Mucho han cambiado las cosas desde abril. En el mes más cruel, con el país alarmado y bajo estado de alarma, con la mayoría de los ciudadanos confinados en sus domicilios y el sistema de salud al borde del colapso, la confianza en la política del Gobierno central para contener al virus estaba prácticamente al mismo nivel que la desconfianza: 46 por ciento frente a 48 por ciento. Un empate razonable, dada la situación. Parecía que el Gobierno estaba haciendo lo que tenía que hacerse, o lo único que ya podía hacerse, una vez perdida la primera batalla, la de la prevención. Seis meses después, en septiembre, ha llegado el desempate. La desconfianza gana cuerpo y de qué modo. Sólo el 31 por ciento de la población, según el CIS, confía en la actuación del Gobierno Sánchez ante la epidemia, mientras desconfía el 57 por ciento.

Quizá ese dato explica algunos movimientos políticos recientes por parte del Gobierno central, pero a lo que iba: es muy lógico que la desconfianza haya crecido después de que, supuestamente derrotado el virus (Sánchez dixit), éste volviera a desafiar las medidas de control –¿qué medidas?– que iban a acompañarnos, cual ángeles de la guarda, en el camino de la ya extinta y olvidada nueva normalidad. Tan extinta que ya nadie la menta, y menos aún quienes más blasonaron del concepto. El masaje sentimentalista al que recurrió el Gobierno, al tiempo que imponía el más largo y riguroso confinamiento, finalmente no ha podido evitar el choque con la realidad. Sólo retrasarlo.

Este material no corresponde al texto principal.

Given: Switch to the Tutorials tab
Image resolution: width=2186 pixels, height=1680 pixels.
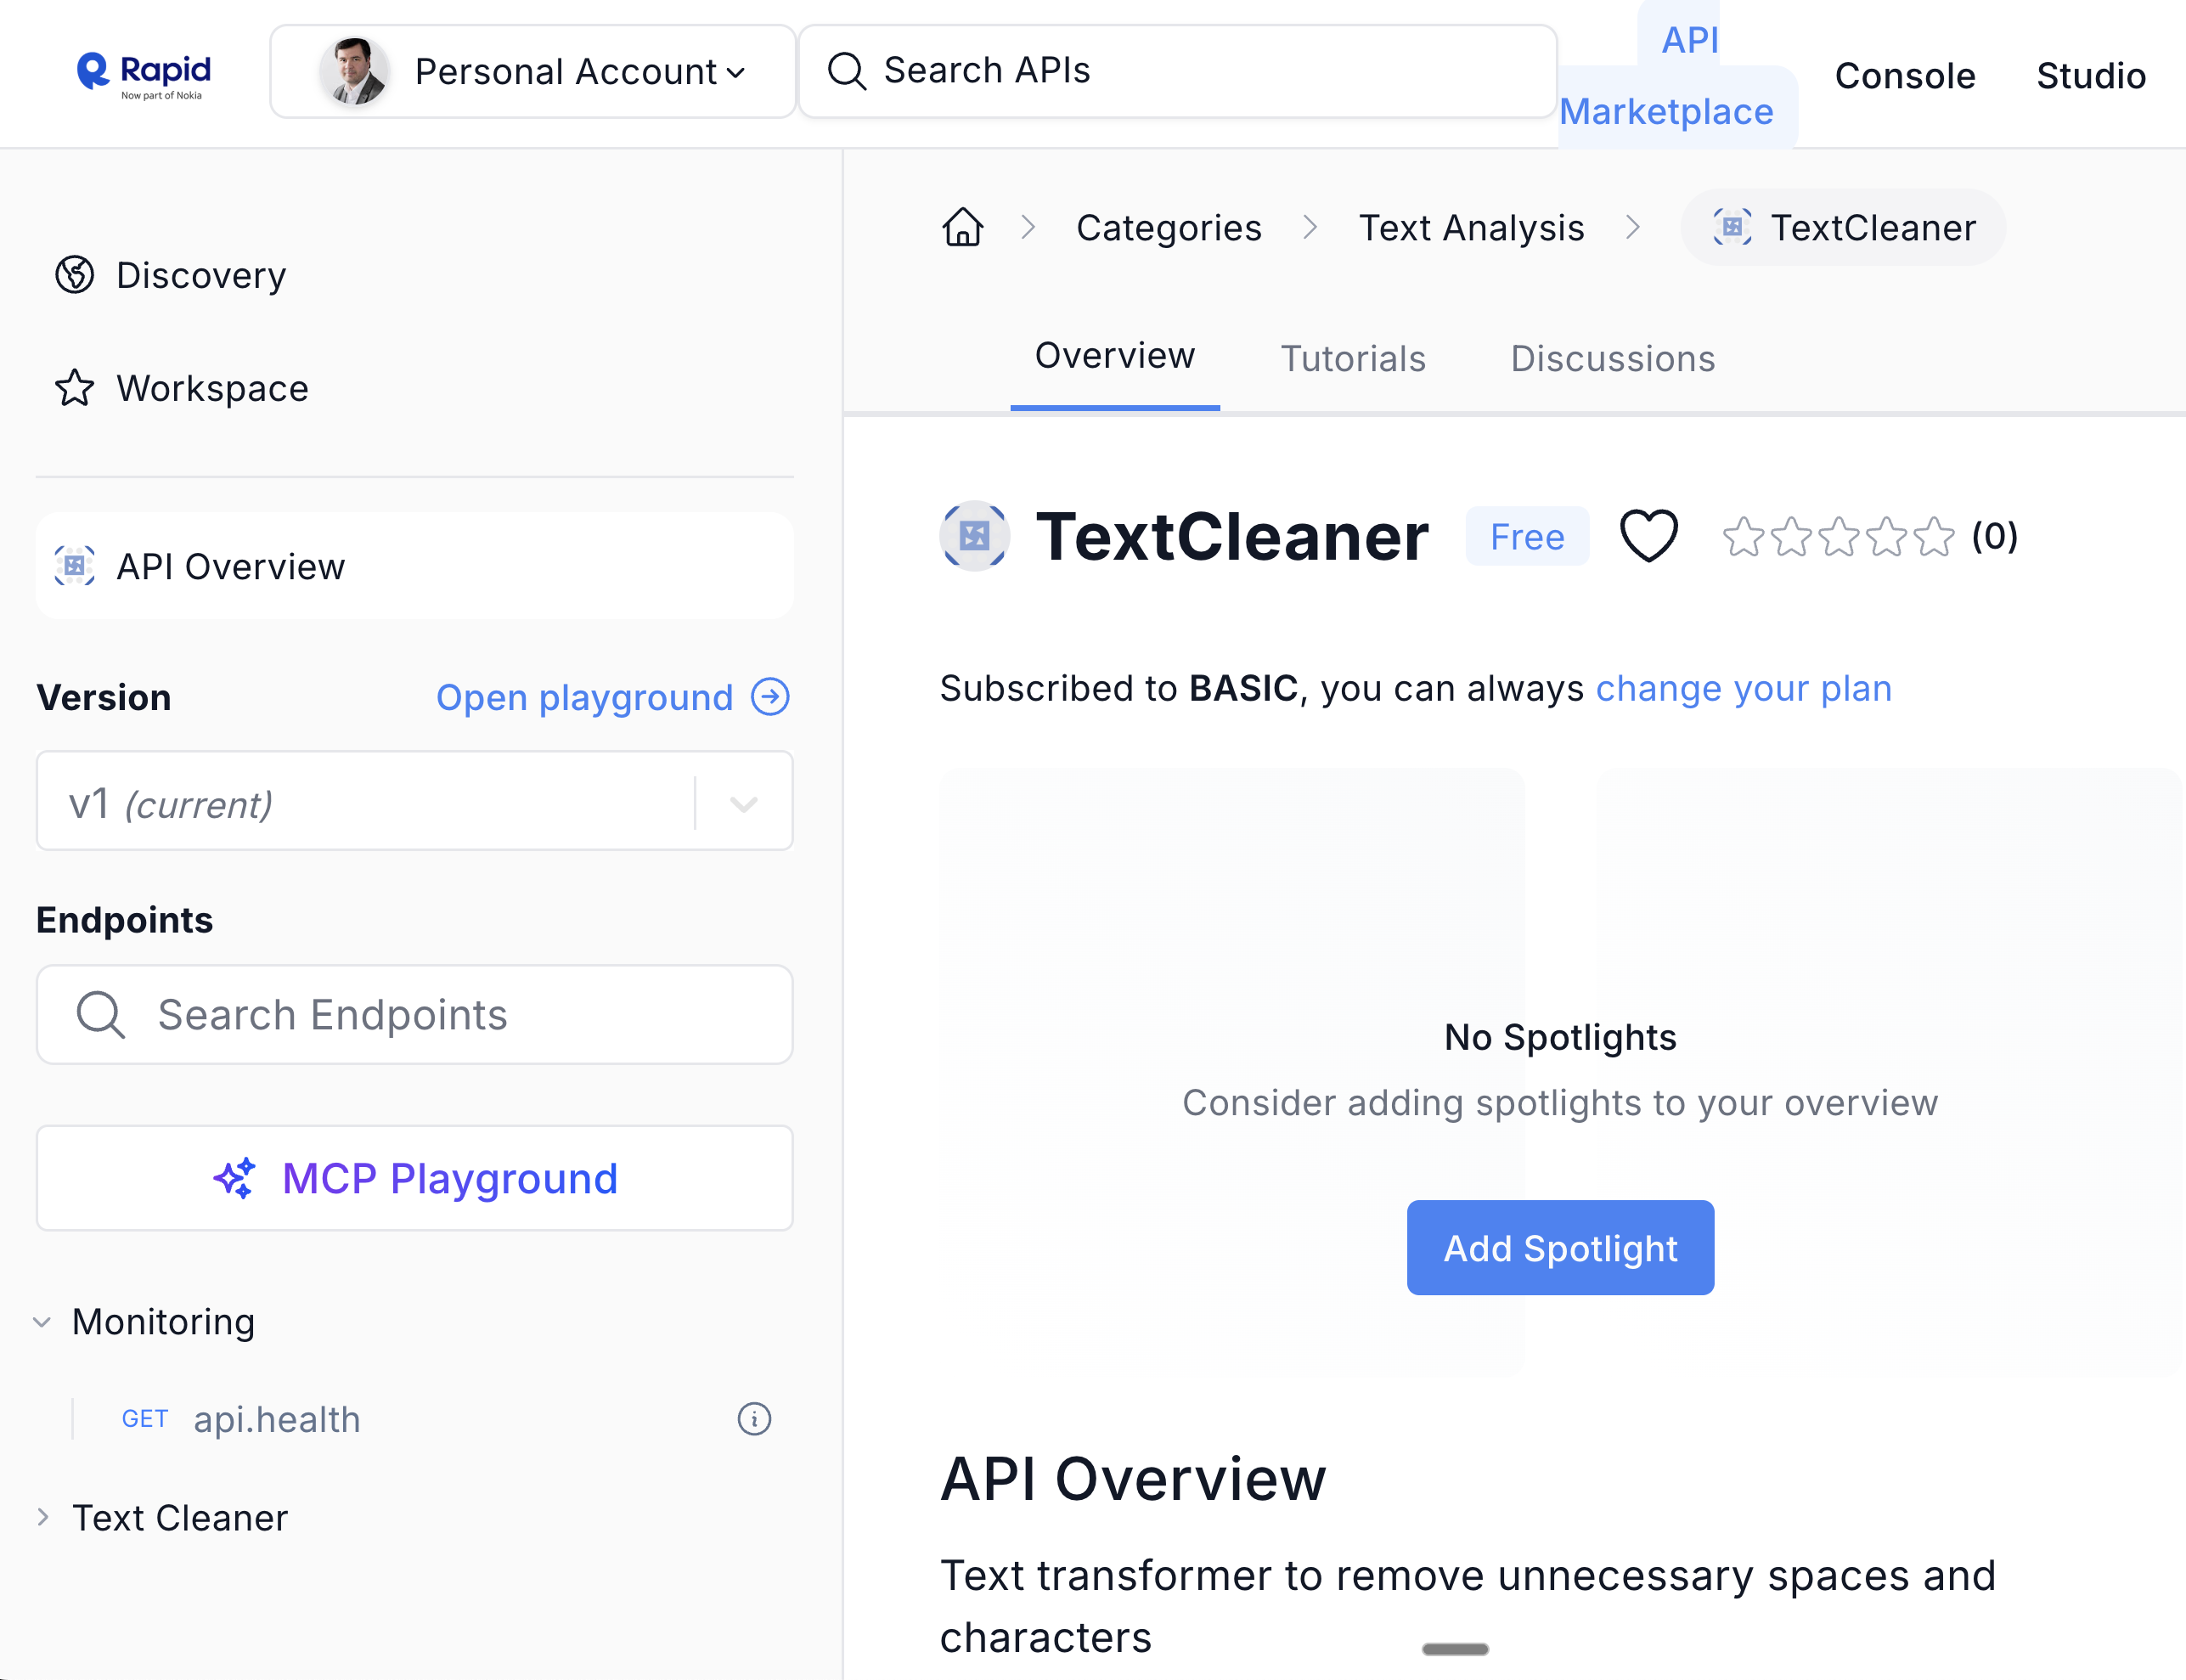Looking at the screenshot, I should (x=1352, y=359).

La desconfianza va también por otros derroteros. El dato más sobresaliente es el que registra un incremento exponencial entre los propios ciudadanos. En abril, sólo un 5,5 por ciento pensaba que no era cívica la conducta de la mayoría, esto es, sólo muy pocos creían que no se cumplían las normas. En septiembre, subió al 43 por ciento. Hay una gran cantidad de españoles que piensan que la mayoría no sigue las recomendaciones. Redondeando, la mitad cree que sí, la otra mitad cree que no. El motivo de este cambio espectacular es claro. Cuando la mayoría estaba encerrada en casa por decreto, no había dudas: el cumplimiento imperaba. Pero flaquea, así es la percepción, desde que cumplir las normas depende más de cada uno que de la imposición de la autoridad. Triste, pero real. Ya no creemos todos que todo el mundo es bueno. Y esa es la buena noticia: todavía hay adultos en la habitación.